As the Senate adjourned last month, Sen. Martha Escutia, D-Montebello, was
on the Assembly floor, desperately lobbying Assembly leaders to pass through
her bill on the digital divide, SB 909. Her bill was being used as a
bargaining chip between the two legislative houses and, like many others, it
was being held hostage by Capitol politicking.

But when word spread that the Senate had adjourned–and that her legislation
was dead for the year–Escutia stormed off the Assembly floor and back to the
Senate chamber. The problem: With her went three Assembly bills that she had
taken custody of to transmit to the Assembly.

And so, like Escutia’s bill, each of the three Assembly bills died for the
year. Several in the Capitol have called the episode “unprecedented.”

“End of session is a hectic time where anything can and will happen,” says
Sen. Joe Simitian, D-Palo Alto, who was with Escutia at the time. “And in
this case, it did.”

The story begins on the Senate floor.

“Mr.
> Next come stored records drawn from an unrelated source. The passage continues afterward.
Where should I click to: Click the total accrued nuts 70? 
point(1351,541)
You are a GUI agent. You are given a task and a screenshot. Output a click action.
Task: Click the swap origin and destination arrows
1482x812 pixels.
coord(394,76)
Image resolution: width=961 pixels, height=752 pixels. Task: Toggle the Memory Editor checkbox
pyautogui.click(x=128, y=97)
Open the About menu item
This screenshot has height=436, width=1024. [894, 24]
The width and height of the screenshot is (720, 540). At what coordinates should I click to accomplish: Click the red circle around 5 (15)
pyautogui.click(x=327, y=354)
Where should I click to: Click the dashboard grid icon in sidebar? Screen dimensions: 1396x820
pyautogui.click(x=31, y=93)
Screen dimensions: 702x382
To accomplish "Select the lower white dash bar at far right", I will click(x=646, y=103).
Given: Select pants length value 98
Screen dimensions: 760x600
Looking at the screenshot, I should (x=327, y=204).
Simitian, you better get on your horse, because I am going to shut this
sucker down pretty soon,” announced Senate Leader Don Perata in the waning
minutes of session, telling his fellow Democrat that had only minutes to
gain his bill back from the Assembly.

Simitian hustled toward the Senate desk and huddled briefly with Escutia,
who emerged from the impromptu gathering, folder in hand. Hoisting it up
triumphantly in the air, she marched off the Senate floor–carrying the
ill-fated three bills to the Assembly.

“We scurried over together,” recalls Simitian, who was trying to track down
the fate of SB 426, his bill covering liquefied natural gas.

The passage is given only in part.